|Flags of Neighboring Countries|
Facts about American Flag
|Adopted||July 4, 1960|
|Colors||Red, White, Blue|
|Nickname||Star Spangled Banner, Old Glory, The Stars and Stripes|
The flag of the United States of America contains thirteen alternating horizontal stripes of equal width, of which seven are red in color and six are white. In the upper-left corner is a blue rectangle, on which are drawn fifty white five-pointed stars. Since 1777 when it was first adopted officially, the U.S. flag has undergone several revisions to reach its current design.
Meaning of Colors
Although the flag was adopted officially in 1777, at that time there was no meaning attached to the colors. However, the same colors were used in designing the Seal of the United States of America in 1782, having specific meaning. In the words of Charles Thompson, secretary to the Continental Congress: "The colors of the pales (the vertical stripes) are those used in the flag of the United States of America; White signifies purity and innocence, Red, hardiness & valor, and Blue, the color of the Chief (the broad band above the stripes) signifies vigilance, perseverance & justice".

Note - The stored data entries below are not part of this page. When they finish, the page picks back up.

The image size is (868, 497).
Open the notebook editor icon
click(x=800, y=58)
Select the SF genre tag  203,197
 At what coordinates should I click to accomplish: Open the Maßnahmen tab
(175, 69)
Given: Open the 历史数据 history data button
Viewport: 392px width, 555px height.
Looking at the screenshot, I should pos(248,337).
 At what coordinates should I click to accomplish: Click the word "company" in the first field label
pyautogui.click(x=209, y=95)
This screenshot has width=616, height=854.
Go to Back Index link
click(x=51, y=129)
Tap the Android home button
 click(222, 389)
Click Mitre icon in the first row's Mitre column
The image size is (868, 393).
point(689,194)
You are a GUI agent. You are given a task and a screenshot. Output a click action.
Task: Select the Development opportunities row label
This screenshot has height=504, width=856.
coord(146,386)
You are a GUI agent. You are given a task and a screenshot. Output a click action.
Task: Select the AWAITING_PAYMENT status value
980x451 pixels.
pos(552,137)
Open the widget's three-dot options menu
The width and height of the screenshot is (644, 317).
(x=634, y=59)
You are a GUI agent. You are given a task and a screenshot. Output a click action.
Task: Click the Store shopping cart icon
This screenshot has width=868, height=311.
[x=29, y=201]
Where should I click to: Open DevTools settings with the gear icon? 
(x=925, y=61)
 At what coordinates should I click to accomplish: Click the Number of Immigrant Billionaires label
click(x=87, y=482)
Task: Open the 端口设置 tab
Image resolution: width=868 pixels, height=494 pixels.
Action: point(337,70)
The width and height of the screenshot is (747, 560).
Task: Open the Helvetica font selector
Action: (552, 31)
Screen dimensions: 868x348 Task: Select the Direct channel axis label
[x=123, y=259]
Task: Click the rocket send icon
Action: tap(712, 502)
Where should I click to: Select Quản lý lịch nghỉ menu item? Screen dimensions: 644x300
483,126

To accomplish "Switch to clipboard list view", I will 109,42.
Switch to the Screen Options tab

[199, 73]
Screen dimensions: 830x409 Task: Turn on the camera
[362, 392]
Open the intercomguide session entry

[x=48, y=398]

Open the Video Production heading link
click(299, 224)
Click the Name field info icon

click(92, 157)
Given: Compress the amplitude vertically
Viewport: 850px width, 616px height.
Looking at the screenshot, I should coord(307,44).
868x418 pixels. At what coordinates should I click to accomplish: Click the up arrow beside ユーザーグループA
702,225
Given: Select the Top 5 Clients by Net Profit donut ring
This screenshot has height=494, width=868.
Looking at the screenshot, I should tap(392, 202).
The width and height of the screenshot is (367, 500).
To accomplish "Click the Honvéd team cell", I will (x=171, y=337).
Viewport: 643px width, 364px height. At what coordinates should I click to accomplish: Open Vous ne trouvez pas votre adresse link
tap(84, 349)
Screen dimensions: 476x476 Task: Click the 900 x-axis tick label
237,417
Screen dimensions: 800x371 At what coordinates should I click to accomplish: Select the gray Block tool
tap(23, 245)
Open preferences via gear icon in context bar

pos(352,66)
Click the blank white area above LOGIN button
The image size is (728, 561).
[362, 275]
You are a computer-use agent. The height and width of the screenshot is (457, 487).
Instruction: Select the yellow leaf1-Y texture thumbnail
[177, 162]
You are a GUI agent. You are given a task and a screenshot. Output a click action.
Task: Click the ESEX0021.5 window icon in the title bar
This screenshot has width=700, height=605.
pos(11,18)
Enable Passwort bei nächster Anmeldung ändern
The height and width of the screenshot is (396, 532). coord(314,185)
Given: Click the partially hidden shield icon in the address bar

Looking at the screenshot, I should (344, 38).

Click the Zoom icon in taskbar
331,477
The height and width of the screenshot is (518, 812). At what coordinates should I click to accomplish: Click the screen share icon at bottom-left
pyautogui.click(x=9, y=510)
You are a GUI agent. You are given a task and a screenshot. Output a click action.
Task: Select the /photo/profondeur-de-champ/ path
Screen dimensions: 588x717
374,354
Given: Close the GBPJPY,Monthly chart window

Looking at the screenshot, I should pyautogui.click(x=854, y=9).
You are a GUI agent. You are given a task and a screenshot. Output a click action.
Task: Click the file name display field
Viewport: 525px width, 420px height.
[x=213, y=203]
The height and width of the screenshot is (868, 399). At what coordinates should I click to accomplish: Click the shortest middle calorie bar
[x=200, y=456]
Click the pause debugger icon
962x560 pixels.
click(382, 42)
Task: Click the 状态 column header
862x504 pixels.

Dimensions of American Flag
Assuming that the width of the flag is 1.0 unit, the prescribed ratios for various parts of the flag are as follows:
- Length of the flag: 1.9 units
- Width of the canton (blue rectangle): 0.5385 units
- Length of the canton: 0.76 units
- Diameter of star: 0.0616 units
- Width of stripes: 0.0769 units
- Vertical distance between centers of stars: 0.0538 units
- Horizontal distance between centers of stars: 0.0633 units
History of American Flag
The first official design of the flag appeared in 1777, consisting of thirteen alternating stripes, with the blue rectangle featuring thirteen white stars representing the original thirteen colonies that had rebelled against the Kingdom of Great Britain. These colonies were: Delaware, Pennsylvania, New Jersey, Georgia, Connecticut, Massachusetts Bay, Maryland, South Carolina, New Hampshire, Virginia, New York, North Carolina, and Rhode Island and Providence Plantations. As more states merged into the federation known as the United States of America, additional stars were added to the blue canton. The last two states to join the USA were Alaska and Hawaii, and consequently the fifty-star design was adopted on 4th July 1960.
The American flag is a symbol of national unity and pride for the country. The fifty stars represent the fifty states comprising the present-day United States of America. For the symbolism of colors, see the corresponding section above.
The etiquette governing the use of the US flag are given in the Flag Code of the Federal law. Although the code is not binding on the common citizen, the following guidelines are prescribed:
- Unless the flag has been so designed, it should be flown only in good weather.
- The flag must be well lit at all times, either by sunlight or artificial light sources.
- When displayed in a group of flags, the American flag must be at the center and at the highest point.
- If the USA flag is being displayed with another flag, with the two flags having crossed staffs, the USA flag must be on the right and have its staff in the front.
- If the flag is to be suspended overhead, the canton must be to the top towards the left of the observer, with the folds falling freely.
- The flag should not be used as an item of decoration or in any form of fashion.
If the U.S. flag has become worn out, it should be mended properly. In case the state of the flag is beyond repair, it should be disposed in a respectful manner.